PROBLEM STATEMENT: Return all the lines below exactly. Any picture among them is omitted.

RECORDS SHOWN:

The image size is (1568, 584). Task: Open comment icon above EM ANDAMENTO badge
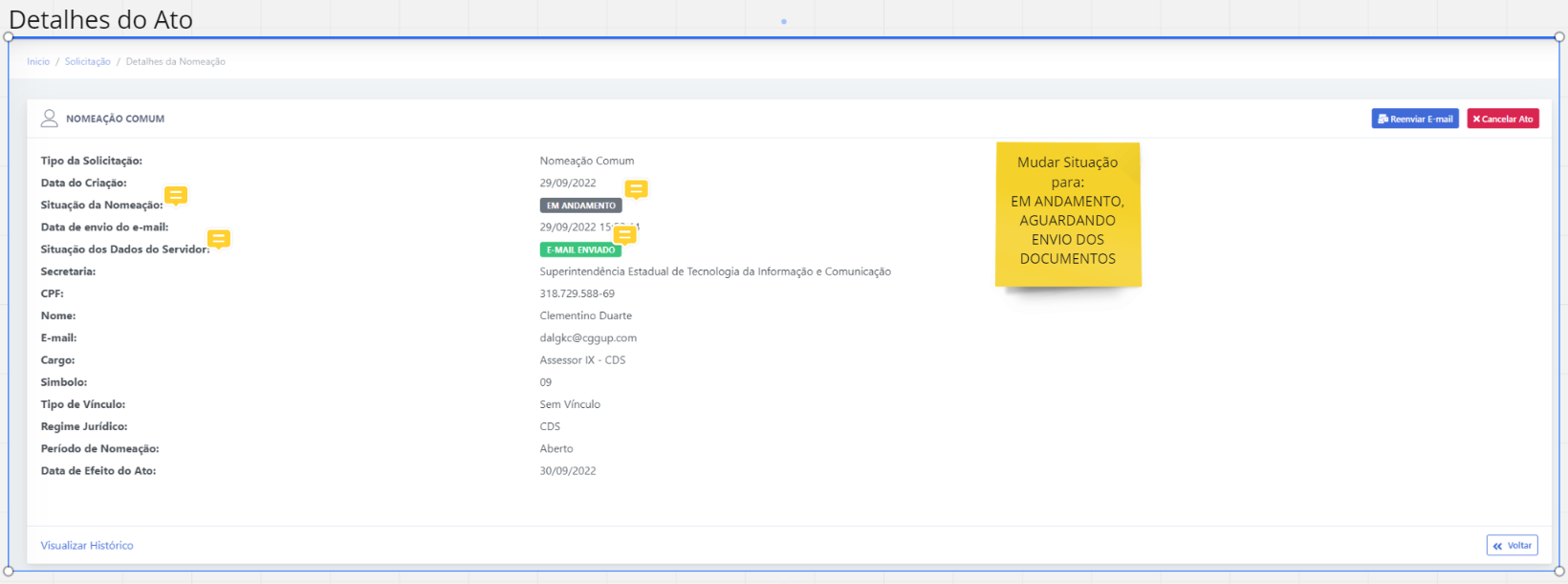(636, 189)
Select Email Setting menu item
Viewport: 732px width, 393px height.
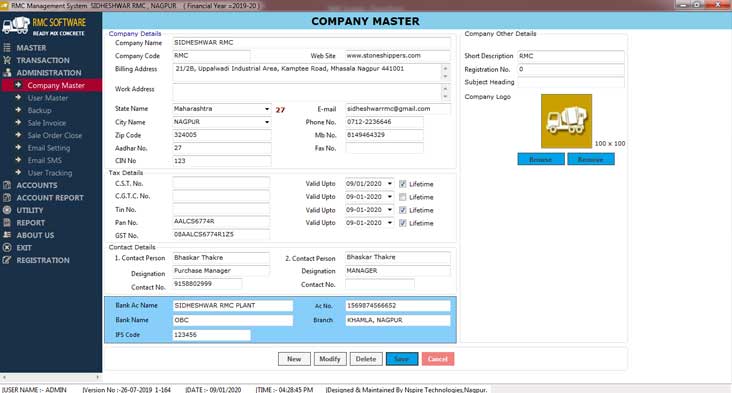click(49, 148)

RESULT BELOW:
The image size is (1568, 584). Task: Open comment icon above EM ANDAMENTO badge
(636, 189)
Select Email Setting menu item
Viewport: 732px width, 393px height.
click(49, 148)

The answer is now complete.